• THE EXERCISE
Format the data below as a numbered list, one line per item, and leave out any blank lines.

>> BEGIN DATASET RECORDS

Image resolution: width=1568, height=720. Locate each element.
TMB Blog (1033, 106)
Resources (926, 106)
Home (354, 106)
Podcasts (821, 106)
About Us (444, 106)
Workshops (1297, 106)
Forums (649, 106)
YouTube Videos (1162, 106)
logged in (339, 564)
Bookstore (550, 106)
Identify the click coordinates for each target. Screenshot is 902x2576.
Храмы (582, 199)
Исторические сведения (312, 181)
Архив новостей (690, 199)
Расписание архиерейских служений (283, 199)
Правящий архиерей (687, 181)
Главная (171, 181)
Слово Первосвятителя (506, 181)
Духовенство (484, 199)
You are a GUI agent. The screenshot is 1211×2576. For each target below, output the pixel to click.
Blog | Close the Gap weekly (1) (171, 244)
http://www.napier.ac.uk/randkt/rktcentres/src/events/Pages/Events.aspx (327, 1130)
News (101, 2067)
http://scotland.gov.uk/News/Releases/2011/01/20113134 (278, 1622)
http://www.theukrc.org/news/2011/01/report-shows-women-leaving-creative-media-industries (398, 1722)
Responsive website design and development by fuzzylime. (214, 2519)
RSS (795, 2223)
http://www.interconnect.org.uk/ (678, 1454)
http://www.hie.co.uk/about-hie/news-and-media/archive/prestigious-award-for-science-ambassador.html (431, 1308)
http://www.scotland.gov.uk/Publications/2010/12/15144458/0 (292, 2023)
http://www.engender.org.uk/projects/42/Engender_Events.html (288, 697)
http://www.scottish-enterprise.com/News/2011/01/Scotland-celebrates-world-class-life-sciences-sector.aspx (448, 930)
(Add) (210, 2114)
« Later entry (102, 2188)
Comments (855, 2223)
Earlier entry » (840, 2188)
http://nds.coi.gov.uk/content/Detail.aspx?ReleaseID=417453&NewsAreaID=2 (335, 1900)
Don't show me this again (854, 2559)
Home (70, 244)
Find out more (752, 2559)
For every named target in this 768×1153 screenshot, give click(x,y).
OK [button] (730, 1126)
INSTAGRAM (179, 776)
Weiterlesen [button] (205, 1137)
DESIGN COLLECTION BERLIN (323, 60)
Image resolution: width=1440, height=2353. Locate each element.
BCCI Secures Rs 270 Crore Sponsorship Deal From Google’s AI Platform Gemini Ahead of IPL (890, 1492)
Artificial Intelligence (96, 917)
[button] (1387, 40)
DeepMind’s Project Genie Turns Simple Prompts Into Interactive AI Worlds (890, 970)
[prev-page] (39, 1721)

>> END DATASET RECORDS

• OUTPUT
1. Image resolution: width=1568, height=720. Locate each element.
2. TMB Blog (1033, 106)
3. Resources (926, 106)
4. Home (354, 106)
5. Podcasts (821, 106)
6. About Us (444, 106)
7. Workshops (1297, 106)
8. Forums (649, 106)
9. YouTube Videos (1162, 106)
10. logged in (339, 564)
11. Bookstore (550, 106)
12. Identify the click coordinates for each target. Screenshot is 902x2576.
13. Храмы (582, 199)
14. Исторические сведения (312, 181)
15. Архив новостей (690, 199)
16. Расписание архиерейских служений (283, 199)
17. Правящий архиерей (687, 181)
18. Главная (171, 181)
19. Слово Первосвятителя (506, 181)
20. Духовенство (484, 199)
21. You are a GUI agent. The screenshot is 1211×2576. For each target below, output the pixel to click.
22. Blog | Close the Gap weekly (1) (171, 244)
23. http://www.napier.ac.uk/randkt/rktcentres/src/events/Pages/Events.aspx (327, 1130)
24. News (101, 2067)
25. http://scotland.gov.uk/News/Releases/2011/01/20113134 (278, 1622)
26. http://www.theukrc.org/news/2011/01/report-shows-women-leaving-creative-media-industries (398, 1722)
27. Responsive website design and development by fuzzylime. (214, 2519)
28. RSS (795, 2223)
29. http://www.interconnect.org.uk/ (678, 1454)
30. http://www.hie.co.uk/about-hie/news-and-media/archive/prestigious-award-for-science-ambassador.html (431, 1308)
31. http://www.scotland.gov.uk/Publications/2010/12/15144458/0 (292, 2023)
32. http://www.engender.org.uk/projects/42/Engender_Events.html (288, 697)
33. http://www.scottish-enterprise.com/News/2011/01/Scotland-celebrates-world-class-life-sciences-sector.aspx (448, 930)
34. (Add) (210, 2114)
35. « Later entry (102, 2188)
36. Comments (855, 2223)
37. Earlier entry » (840, 2188)
38. http://nds.coi.gov.uk/content/Detail.aspx?ReleaseID=417453&NewsAreaID=2 (335, 1900)
39. Don't show me this again (854, 2559)
40. Home (70, 244)
41. Find out more (752, 2559)
42. For every named target in this 768×1153 screenshot, give click(x,y).
43. OK [button] (730, 1126)
44. INSTAGRAM (179, 776)
45. Weiterlesen [button] (205, 1137)
46. DESIGN COLLECTION BERLIN (323, 60)
47. Image resolution: width=1440, height=2353. Locate each element.
48. BCCI Secures Rs 270 Crore Sponsorship Deal From Google’s AI Platform Gemini Ahead of IPL (890, 1492)
49. Artificial Intelligence (96, 917)
50. [button] (1387, 40)
51. DeepMind’s Project Genie Turns Simple Prompts Into Interactive AI Worlds (890, 970)
52. [prev-page] (39, 1721)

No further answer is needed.